Most CC transactions you first get an authorisation, and you get an authorisation number. Later you make a claim and that transfers the money. You cant claim more than the authorisation.
You can also just request a payment without an authorisation.
The bank can decline an authorisation or a request for payment. They dont give a reason. The card holder may be up against their credit limit because its the day before pay day, or the card may be stolen, they may have not done a chip and pin transaction recently and need to do one now to verify the card holder, or other reasons.
So...
When does the system contact the bank? When you tap in to get authorisation? for how much? What happens if the suthorisation is declined. The cardholder has got onto a busy train, and you have no idea who they are.
At the end of the day? But then you just request a payment, not do authorisation and claim, so the payment could fail. What then?
You could do what pay at pump does and authorise £100. But if someone is using the railway for short journeys every day, they could end up with £500 authorised and £50 actual spend. There is no mechanism for removing authorisations. You just have to wait till they expire. 7 - 10 days typically. That caused bad press for pay at pump recently.
What you do is authorise a token £1* (it is possible to authorise £0, which comes up on Monzo as "active card check"). Then you apply for the payment for the full calculated amount at the end of the day, effectively without authorisation. If it bounces, then you bar the card from further use, either permanently, or you allow it to be unbarred a certain number of times if you pay the balance plus an administrative fee.
Most people don't have a stack of physical cards they can keep using in this manner so this is adequate control. It's different from petrol stations, as at those you could keep going around different ones and stealing fuel by using a card with inadequate balance. There is only one railway in this context, and to most people being effectively barred from using it would be a serious issue.
Transit mode (which is what this is) does not revert to Chip & PIN, by the way, so that is not applicable.
I'm going to keep posting it until people get it -
perfection is the enemy of the good. It does not have to be perfect. it just has to result in the railway overall either making more money or at worst not less money than the present paper ticket system, taking into account savings on ticket office staffing and TVM provision and maintenance.
* It could be something other than £1, e.g. the minimum single fare from the station you tapped in at which these days is very unlikely to be as low as that.
And what happens if the cardholder requests a chargeback? How does the railway prove to the bank the service provided was per the contract. What if the bank determines the card was stolen at the time of the transaction? They will chargeback, and the railway don't get their £££.

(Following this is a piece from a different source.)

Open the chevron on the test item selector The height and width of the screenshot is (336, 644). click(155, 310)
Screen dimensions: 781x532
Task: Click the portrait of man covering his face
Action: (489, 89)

Lastly, you cant hold a card number and expiry date on a clear database. It has to be held on a separate 'vault' database that is secure. Normally you send the card number to the vault and receive back a 'token'. The card number should only be in working storage, not disk of the main server. So to join the tap in/out events you will need multiple calls to the vault, which takes time.
All this is part of the requirements of being a credit card merchant, and is laid out in the The Payment Card Industry Data Security Standard, known as PCI DSS.
Literally all of these have already been solved by TfL for their current, well established and highly successful PAYG system, so why not put a FoI request in to them and post what they say on here?